In the meantime, while I puzzle over this question, Parker climbs about on his “environmentally enriched” play stand and plays with his toys just as I taught him. He practices his vocalizations in between snacking on his bird healthy vegetables, and fresh clean water while attempting to engage me in a game of “tickle foot”, or invite me to watch him while he does his tricks. He happily hangs upside down beating on a toy, and goes about the business that he knows best: being a parrot. He is this way every single day: joyously happy, active, chatty and curious. He’s really not even that moody for God’s sake!  How did this happen?  Will Parker remain this way?

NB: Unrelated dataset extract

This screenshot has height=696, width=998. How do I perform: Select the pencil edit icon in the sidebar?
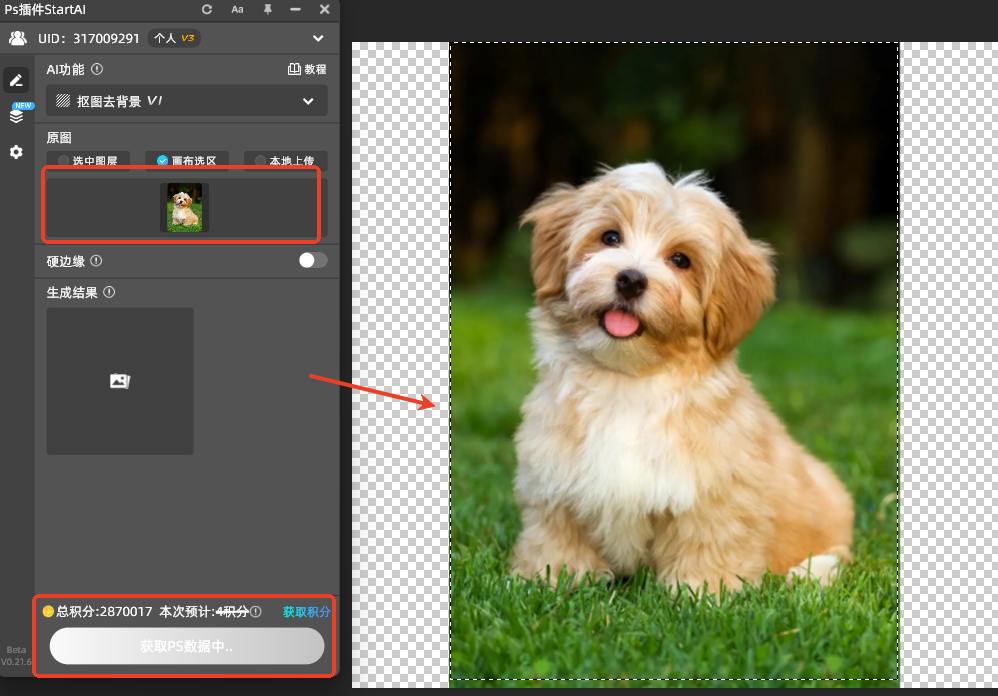(16, 80)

 I am a lucky, lucky bird companion and I’m very well aware of this, but was it luck? Was it heredity? Was it my compulsive pursuit of attempting to do everything correctly that led Parker to become such a flexible, easygoing parrot? I’ve read so many stories of people who seemed to be perfectly wonderful bird parents and ended up with a maniacal, phobic bird even when they were very young. Maybe I’m just feeling guilty because it really wasn’t that difficult to raise Parker in a sensible yet nurturing environment. It obviously paid off. Or did it? Would another African Grey have responded the same way? Could I do it again with a different bird? Could someone else do what I did and end up with the same result? Can you see my brain melting as a result of this question?

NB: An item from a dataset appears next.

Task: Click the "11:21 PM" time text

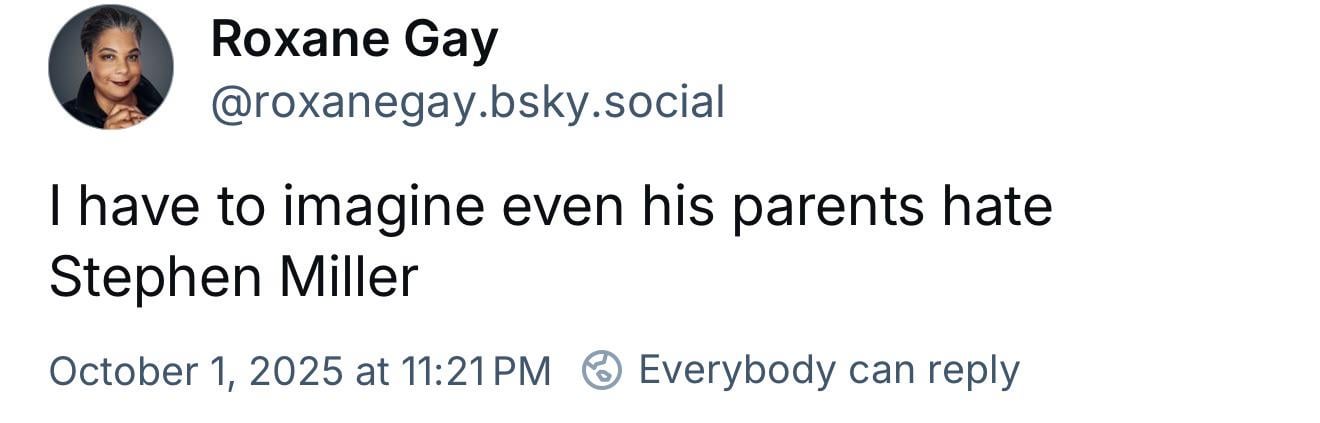Action: [475, 371]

After all, the reason I did all that research was because I was aware that I didn’t know nearly enough. I felt completely inadequate to raise Parker the way I knew he needed to be raised.  But I found the tools. All that information has served me well in the long run. Perhaps I shouldn’t obsess over this mind twisting question for too long because while it serves its purpose, it takes away from the real point of what this is all about: maintaining and nurturing a happy positive relationship with my parrot. I suppose I shouldn’t question how Parker and I ended up this way.  Maybe I should just consider myself lucky.